It is still a great, solid sitcom about a group of wacky friends and their hilarious misadventures. The test with these kind of shows is simple, and sounds kind of dumb when you say it: I missed Greendale, and I was glad to spend time with these characters again. The plots were the usual mix of important things (like Britta’s need to grow up) and silly things (like the Dean suddenly becoming obsessed with early-90s-style VR). The only downside is that after five seasons, the important plots can’t help but feel a bit reheated.

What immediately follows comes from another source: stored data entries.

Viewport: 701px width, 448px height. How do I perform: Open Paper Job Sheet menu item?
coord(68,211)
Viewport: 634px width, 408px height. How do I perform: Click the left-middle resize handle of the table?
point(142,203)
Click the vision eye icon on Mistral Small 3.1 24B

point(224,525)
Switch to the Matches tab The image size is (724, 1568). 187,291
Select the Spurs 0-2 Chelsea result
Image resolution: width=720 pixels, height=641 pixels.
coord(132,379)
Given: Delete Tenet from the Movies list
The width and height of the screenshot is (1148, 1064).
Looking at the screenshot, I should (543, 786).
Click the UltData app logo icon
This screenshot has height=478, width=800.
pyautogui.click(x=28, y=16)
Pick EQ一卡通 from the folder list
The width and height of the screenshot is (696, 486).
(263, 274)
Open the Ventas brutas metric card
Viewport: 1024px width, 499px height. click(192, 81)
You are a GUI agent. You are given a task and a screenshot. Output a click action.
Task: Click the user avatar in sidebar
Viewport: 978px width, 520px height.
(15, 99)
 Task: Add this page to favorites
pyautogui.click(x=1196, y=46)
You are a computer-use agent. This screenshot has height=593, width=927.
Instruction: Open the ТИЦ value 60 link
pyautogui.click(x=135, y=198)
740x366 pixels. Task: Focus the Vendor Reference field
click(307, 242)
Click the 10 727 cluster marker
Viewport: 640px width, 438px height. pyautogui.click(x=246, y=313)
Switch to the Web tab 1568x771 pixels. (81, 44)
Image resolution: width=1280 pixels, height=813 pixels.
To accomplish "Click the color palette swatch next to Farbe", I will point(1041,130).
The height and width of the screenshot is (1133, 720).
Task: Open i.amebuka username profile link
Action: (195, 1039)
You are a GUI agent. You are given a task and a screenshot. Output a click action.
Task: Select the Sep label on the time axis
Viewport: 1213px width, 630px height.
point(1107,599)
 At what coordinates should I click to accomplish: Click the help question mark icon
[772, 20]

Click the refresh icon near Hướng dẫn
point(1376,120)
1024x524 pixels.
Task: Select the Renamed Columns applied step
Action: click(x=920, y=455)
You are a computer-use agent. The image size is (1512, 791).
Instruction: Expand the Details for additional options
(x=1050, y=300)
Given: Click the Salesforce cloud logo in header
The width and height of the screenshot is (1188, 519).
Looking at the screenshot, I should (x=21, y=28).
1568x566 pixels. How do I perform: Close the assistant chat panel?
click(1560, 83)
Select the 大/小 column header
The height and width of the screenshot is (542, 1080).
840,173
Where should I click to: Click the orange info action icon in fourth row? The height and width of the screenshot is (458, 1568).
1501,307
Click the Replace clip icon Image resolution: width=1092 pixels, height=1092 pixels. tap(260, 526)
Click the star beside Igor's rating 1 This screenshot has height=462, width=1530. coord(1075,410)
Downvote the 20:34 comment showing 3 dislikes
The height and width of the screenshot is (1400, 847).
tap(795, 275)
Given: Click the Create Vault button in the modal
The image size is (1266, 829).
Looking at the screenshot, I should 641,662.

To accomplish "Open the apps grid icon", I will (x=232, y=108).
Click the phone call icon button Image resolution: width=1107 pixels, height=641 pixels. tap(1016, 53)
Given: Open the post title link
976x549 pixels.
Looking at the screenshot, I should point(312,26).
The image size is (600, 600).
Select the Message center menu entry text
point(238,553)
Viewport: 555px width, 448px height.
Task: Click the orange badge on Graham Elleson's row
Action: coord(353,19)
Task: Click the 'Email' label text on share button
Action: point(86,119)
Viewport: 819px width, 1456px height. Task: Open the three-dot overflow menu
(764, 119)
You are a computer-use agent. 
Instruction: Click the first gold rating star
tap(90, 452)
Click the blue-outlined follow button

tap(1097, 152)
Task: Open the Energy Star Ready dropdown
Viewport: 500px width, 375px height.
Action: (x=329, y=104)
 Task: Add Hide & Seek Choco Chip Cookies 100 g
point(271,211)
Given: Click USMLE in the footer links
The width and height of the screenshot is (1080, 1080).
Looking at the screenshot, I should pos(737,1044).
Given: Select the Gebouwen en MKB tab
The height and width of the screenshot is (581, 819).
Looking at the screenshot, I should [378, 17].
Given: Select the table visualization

In the first episode, “Ladders,” we check in with the remnants of the study group, and we get to see Garrett in an adorable parody of The Dick Van Dyke Show. Original Shirley’s spirit lives on in the form of her sandwich shop, which is now being managed by Britta (I’m using the term “managed” extremely loosely) who claims that each burned sandwich is an attack on the patriarchy. Plus, we get to meet a new cast member, introduced as “New Shirley” (her name is actually Francesca), who quickly takes over the Save Greendale committee. Now, my least favorite trope in all of fiction is the authority figure who’s an asshole for no reason. (There are deeply rooted personal reasons for this hatred.)

Maybe my other least favorite trope is “asshole authority figure is proved to have a good point because the wacky people they’re oppressing are SO wacky that they cause real damage to the thing they supposedly love” because I find that really lazy. So at the beginning I was worried, because I know that Dan Harmon, for all his faults is not a lazy writer, but it seemed like the show was heading straight for a collision of those two tropes. But, my faith was rewarded, since instead the show questions the whole idea of authority figures and how they should act. Plus we got another few moments of Abed questioning just how detached he wants to be from reality. That was the serious part of the show, but it takes a backseat to the real action: the greatest homage to montages that I have ever seen. Seriously, I want to make a montage to homage the montage homage.

Community

In the second episode, the silly plot revolves around The Dean purchasing a VR set-up from a guy who consulted on The Lawnmower Man. The more serious plot centers on Britta, her plan to move in with Annie and Abed, and her constant struggle against being the worst. It turns out that Mom and Dad Perry have been helping out with Britta’s bills, but since she won’t speak to them because of past injustices, they’ve been giving the money to her friends. This is some pretty pathological territory to grapple in 20 minutes. On the plus side, we finally get to meet her parents (Martin Mull and Lesley Ann Warren! Colonel Mustard and Miss Scarlet got married and had Britta!!!) and they mostly live up to our expectations. For instance:

Britta’s Dad: If you were on Tinder, your mom and I think you’d be the prettiest!
Britta’s Mom: Absolutely. The boys would be swiiiiiping right.
Britta’s Dad: Or girls! Whatever you want!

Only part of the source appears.